Everyone apart from Rita passes the first week assessment. Rita's cancer is so advanced, that the centre recommends her to have a round of chemotherapy. There is a clinic that actually does what they called localized chemotherapy. The chemo drugs are fed only into the tumour and filtered out of the blood stream the minute they exit the tumour. This means, only the cancer cells are killed, the rest of the body which is healthy can function as normal. It's an amazing treatment, but not offered in the mainstream healthcare system. It is much cheaper than conventional chemotherapy, as you need a smaller amount of the drug and there are hardly any side effects. To the patient, however, it's more expensive, as it is only offered privately, so no health insurance will pay.
Unless Rita does either a localized or conventional round of chemotherapy, she will not have the time she would need for Budwig's approach to work. It takes 2-3 months for healing to start. Rita does not have that time. She has, however, had chemotherapy before and refuses to have it again. The memory is making her shiver. She would rather die. A few days later she is too weak to come out of her room. Her husband comes to pick her up and we learn a week later that she passed away at home.
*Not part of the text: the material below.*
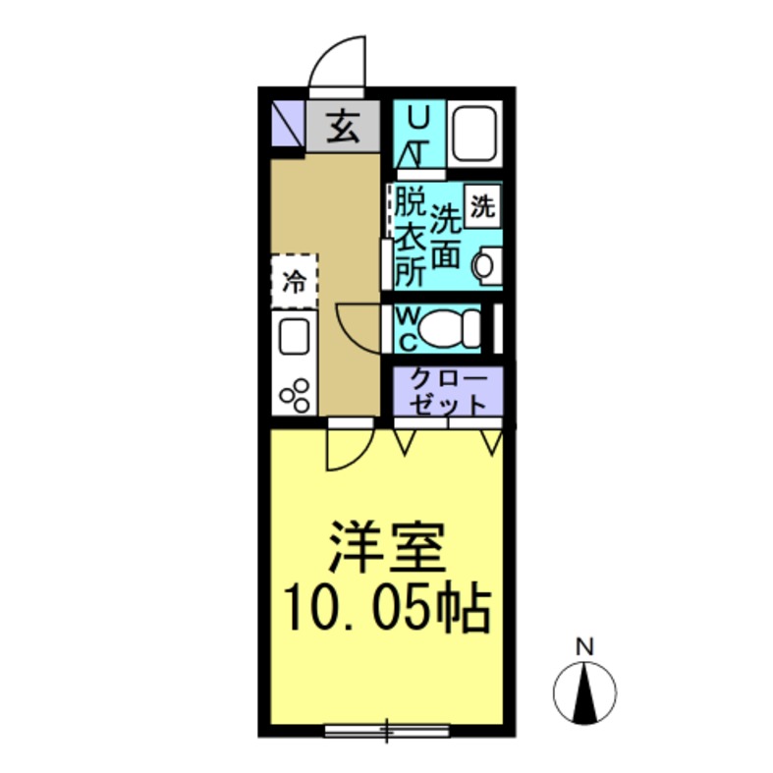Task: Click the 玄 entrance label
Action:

It's a sobering experience for all of us. The choices we make may be choices of life and death. I imagine it's a scarier realisation for the others than it is for me. I know endometriosis will not kill me. But I assume all of us have that little doubt creep in: was it the right choice to come here? To go against normal school medicine? To try a natural, alternative, holistic approach to healing?
Our little team of fighters is down to five.